Ich bin mutig. Zu ersten Mal. Zum letzten Mal.

„Robin!", ich brülle deinen Namen. Es ist vertraut und seltsam zugleich. Ich habe ihn so oft in mein Kissen gebrüllt.

Mit Tränen in den Augen. Die habe ich jetzt auch.
Sie brennen fürchterlich auf meinen Wangen.
Du drehst dich um. Du fragst dich, wer nach dir gerufen hat. Wenn doch die einzige Person von Bedeutung neben dir ist. Vicky.

Der Brief liegt in meinen zitternden Händen.
In meiner Vorstellung habe ich ihn dir unzählige Male in den Spind gelegt.
Ich mag es wie bunt er von Innen ist. Ich glaube der Brief wäre dir gar nicht so schnell aufgefallen.
Er ist so schlicht. Genauso wie ich.
Ich wäre dir nicht aufgefallen ohne meine Briefe. Oder?

Du siehst in viele Gesichter, aber nicht in meins.
Und dann doch. Oder siehst du durch mich hindurch?
Ich will den Brief wegpacken oder wegwerfen.
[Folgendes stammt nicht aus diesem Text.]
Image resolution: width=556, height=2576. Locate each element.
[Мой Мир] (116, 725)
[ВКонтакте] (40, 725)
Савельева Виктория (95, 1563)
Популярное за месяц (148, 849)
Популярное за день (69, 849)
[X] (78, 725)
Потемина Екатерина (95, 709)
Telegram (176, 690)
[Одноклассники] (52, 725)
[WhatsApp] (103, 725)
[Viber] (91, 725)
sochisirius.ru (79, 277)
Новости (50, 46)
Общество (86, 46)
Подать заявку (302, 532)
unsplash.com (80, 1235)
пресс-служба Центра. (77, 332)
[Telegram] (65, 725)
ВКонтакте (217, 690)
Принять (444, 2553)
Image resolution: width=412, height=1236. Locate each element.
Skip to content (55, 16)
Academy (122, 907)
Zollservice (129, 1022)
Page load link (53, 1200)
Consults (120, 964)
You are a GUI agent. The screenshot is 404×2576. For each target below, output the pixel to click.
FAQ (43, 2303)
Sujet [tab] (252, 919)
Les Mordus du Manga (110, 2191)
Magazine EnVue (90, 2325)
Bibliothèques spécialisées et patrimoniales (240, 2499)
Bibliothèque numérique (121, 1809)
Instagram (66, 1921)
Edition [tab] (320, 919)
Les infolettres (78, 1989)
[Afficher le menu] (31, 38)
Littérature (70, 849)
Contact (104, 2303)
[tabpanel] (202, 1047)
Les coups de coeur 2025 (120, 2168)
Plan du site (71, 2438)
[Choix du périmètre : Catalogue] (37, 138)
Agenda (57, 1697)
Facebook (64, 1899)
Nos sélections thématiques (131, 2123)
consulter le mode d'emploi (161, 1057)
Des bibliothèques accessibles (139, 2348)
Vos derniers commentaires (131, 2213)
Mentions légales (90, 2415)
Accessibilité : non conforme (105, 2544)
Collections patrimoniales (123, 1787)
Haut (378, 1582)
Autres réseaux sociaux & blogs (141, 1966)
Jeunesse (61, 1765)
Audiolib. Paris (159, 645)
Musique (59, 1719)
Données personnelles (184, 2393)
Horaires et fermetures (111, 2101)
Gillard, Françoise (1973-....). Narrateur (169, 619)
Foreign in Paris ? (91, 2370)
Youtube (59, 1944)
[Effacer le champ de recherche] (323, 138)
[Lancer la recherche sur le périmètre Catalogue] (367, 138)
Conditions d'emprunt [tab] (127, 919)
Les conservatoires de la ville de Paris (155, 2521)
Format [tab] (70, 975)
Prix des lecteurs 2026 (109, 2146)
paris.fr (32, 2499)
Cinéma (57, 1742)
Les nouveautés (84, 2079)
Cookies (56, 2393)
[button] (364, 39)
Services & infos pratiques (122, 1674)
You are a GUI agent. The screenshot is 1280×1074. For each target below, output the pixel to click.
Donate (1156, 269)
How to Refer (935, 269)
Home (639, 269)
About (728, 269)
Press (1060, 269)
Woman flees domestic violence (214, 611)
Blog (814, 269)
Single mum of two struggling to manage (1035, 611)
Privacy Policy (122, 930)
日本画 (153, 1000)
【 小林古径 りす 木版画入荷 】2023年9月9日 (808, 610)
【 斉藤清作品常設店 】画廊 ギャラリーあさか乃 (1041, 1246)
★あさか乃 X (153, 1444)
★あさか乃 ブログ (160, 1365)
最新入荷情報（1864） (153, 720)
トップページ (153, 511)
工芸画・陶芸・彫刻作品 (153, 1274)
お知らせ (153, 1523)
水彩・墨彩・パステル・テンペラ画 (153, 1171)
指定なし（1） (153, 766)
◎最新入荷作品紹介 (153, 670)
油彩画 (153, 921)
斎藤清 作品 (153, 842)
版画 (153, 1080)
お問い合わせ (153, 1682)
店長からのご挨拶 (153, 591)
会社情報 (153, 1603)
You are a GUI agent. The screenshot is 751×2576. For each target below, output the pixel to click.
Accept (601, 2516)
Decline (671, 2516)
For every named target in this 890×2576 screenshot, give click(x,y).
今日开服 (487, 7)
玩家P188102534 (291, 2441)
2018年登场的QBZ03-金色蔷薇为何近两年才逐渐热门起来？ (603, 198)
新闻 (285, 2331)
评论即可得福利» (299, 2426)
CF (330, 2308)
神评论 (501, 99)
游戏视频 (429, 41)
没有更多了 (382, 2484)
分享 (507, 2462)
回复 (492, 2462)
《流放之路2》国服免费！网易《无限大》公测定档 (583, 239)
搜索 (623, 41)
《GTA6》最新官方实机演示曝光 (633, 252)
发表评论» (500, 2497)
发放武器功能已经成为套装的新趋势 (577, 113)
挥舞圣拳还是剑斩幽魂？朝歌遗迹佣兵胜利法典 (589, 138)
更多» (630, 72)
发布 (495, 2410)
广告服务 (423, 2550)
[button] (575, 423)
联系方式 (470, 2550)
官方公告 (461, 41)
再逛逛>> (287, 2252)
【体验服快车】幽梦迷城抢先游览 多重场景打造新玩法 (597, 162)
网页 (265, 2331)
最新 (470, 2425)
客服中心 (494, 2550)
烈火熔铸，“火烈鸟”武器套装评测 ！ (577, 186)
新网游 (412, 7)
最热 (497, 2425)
Zerreißen oder verbrennen.
Aber ich halte ihn in die Höhe. Dein Name ist in Kalligrafie auf dem Umschlag verewigt.
Du liebst Kalligrafie, das hast du mir geschrieben.

Und ich liebe dich. Und du musst es jetzt erfahren.

Der Busfahrer ist unruhig. Ich bin es auch.
Ich gehe auf dich zu. Zwei Schritte. Drei. Ich bin fast da.
Ich atme tief durch. Du riechst genauso wie ich es mir vorgestellt habe.
Ich sage gar nichts. Das kann ich nicht. Meine Stimme ist stimmlos geworden.

Ich gebe dir den Brief. Ich gebe ihn dir. Endlich. Nach einhundertsechzig Tagen.

Ich will dich ansehen, dich anlächeln, ich will sehen, wie du reagierst. Aber ich traue mich nicht.
Ich sehe kontinuierlich auf den Boden. Damit ich dich nicht anschauen muss. Und damit du mich nicht erkennst.

Dann gehe ich. Und mit mir die Fassung, die ich so sehr versucht habe zu bewahren.
Ich weine und ich werde nicht damit aufhören. Nicht, bis ich weiß, ob du ihn gelesen hast.
Wirst du ihn lesen? Jetzt, wo du Vicky hast? Wirst du mir schreiben? Weißt du noch, wohin du den Brief bringen musst?
Ich hoffe es. Ich bete sogar.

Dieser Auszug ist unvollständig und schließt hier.